Yahoo!ショッピングの「優良配送」とは?正しく設定してアクセス・売上アップ!

Yahoo!ショッピング・PayPayモールの優良配送とは

2020年12月からYahoo!ショッピングとPayPayモールで始まった、配送品質を向上するための取り組みが優良配送です。モールで定める基準をクリアしたストアが「優良配送」の認定を受けられます。「優良配送」の認定を受けることで、検索結果や商品ページに専用のアイコンが表示され、認定ストアであれば認定されていないストアと比べ、アクセス・売上とも成長率が高くなっているデータが出ています。

優良配送になるための条件

認定を受けることで売上への影響が出るとされている「優良配送」ですが、認定を獲得するための条件は2つあります。その2つの条件について解説していきます。

ストアパフォーマンス「出荷遅延率」が5%未満

出荷遅延率とは、遅延の対象となる注文数を全注文数で割った割合が出荷遅延率となります。

遅延の対象になる注文は

  • お届け指定日より出荷日が遅れた場合
  • 「きょうつく」「あすつく」の設定をしている注文が注文日から2日以上経過して出荷される場合
  • 複数商品を注文された際、注文内の最も遅い発送予定日より出荷日が遅れてしまう場合

の3つのパターンが該当します。

出荷遅延率の確認場所はストアクリエイターProの「評価」タブをクリックし、「ストアパフォーマンス」の「配送・発送」の項目内にあります。5%を超えている場合は、どういった商品が遅延の対象になっているのか確認し、必要があれば設定の見直しをしたほうが良いかもしれません。
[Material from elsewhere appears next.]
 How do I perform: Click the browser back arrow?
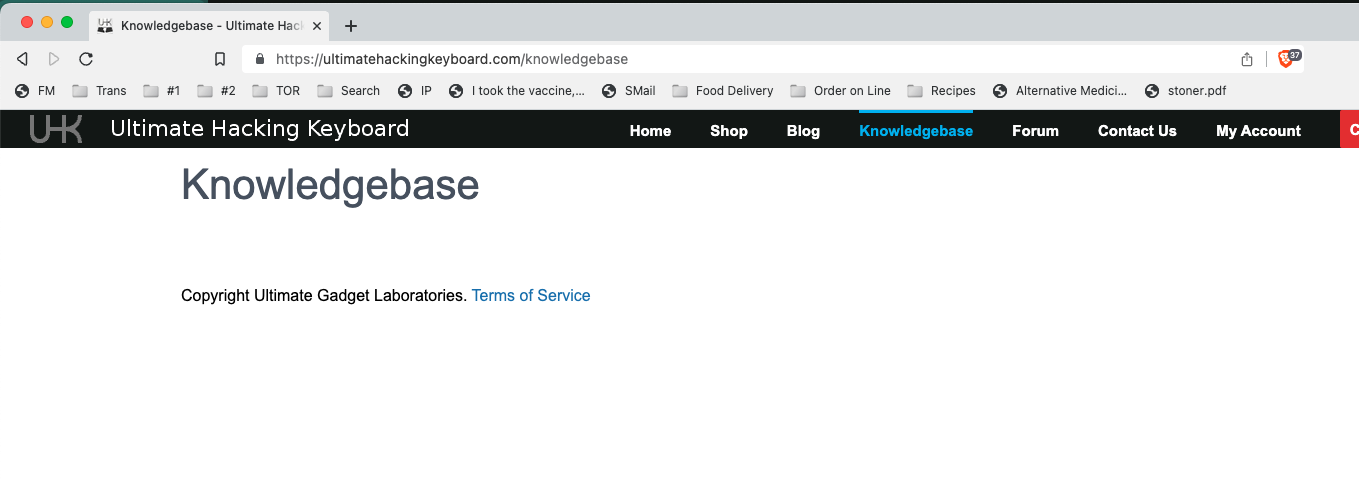(22, 59)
「最短お届け日」が「注文日+2日以内」になるための条件

最短お届け日は「発送日情報設定」で設定した日数と「配送所要日数」で設定した日数を合算した日数が注文日+2日以内である必要があります。

「発送日情報設定」はストアクリエイターProの「ストア構築」タブから「カート設定」をクリックし、「お届け情報設定」へ行くと設定状況を確認できます。このとき、「発送日情報設定」が3以上になっている場合、注文から発送まで3日以上かかることになるため、優良配送の対象からは外れてしまいます。

「配送所要日数」はストアクリエイターProの「ストア構築」タブから「カート設定」、「配送方法、送料設定」の流れで設定・確認を行えます。「配送方法、配送スケジュール、送料」の欄にある「配送スケジュール」内の編集から最短お届け日を設定します。

検索結果や商品ページなどユーザー側から見えるお届け日は、ストアで設定した上記の「発送日」+「配送所要日数」から「ストア休業日」と「ページを見ているユーザーの住所」を差し引いた結果が表示されます。

「優良配送」のアイコンが表示されるには「ストア休業日」と「ページを見ているユーザーの住所」が加味されます。土日を休業日に設定している場合、注文日から+1日以内の発送、発送日+1日以内の着荷と設定されていても、土曜日に受ける注文では休業日明けの月曜日を起算とし、火曜日に発送、水曜日の着荷となります。注文からお届けまで注文日+4日かかっているため、「注文日+2日以内」のお届けにならず、「優良配送」のアイコンが表示されない設定になっています。

「ページを見ているユーザーの住所」についても同様に、注文日+1日で発送していることを前提とした場合、関東近郊であれば発送日+1日で着荷できればアイコンが表示されますが、沖縄や離島のような発送から2日以上経過してしまうエリアについてはアイコンが表示されない仕様になっています。(この場合、注文日+0日で発送し、発送から2日以内で到着すれば優良配送アイコンは表示されます。)

最後に:各モールで高い水準を求められる配送品質

Yahoo!ショッピング・PayPayモールでは優良配送の注文をユーザーに体験してもらうため、優良配送の対象店舗で利用できるクーポンの配布やPayPayボーナスの付与率を上げる施策を行っています。また、2021年4月に価格をリニューアルしたヤマトフルフィルメントを活用することで、優良配送の対象となるため、業務の効率化と売上向上が並行して可能になるかもしれません。

一方で、商品の特性上、スピード感を持った発送ができないストアや、自社ならではのこだわりを出せなくなってしまうため柔軟性に欠ける大手フルフィルメントサービスへの委託はできないと思っているストアもいるかと思います。「優良配送」はあくまでモールとして設けている、遅れず早くお届けするための基準なので、最終的には商品ページなどお客様に情報を届けられる場所で、自社ならではのお客様に対するメッセージをお届けしてみてはいかがでしょうか。

Amazonでは2021年7月にマケプレプライムのprimeマーク付与基準が厳しくなりました。生鮮食品などネットスーパーの市場が盛り上がりを見せており、各社配送スピードに磨きを掛けている状況ではありますが、大きな流れを感じながらも自社に合った運営ができるよう取捨選択をして頂ければと思います。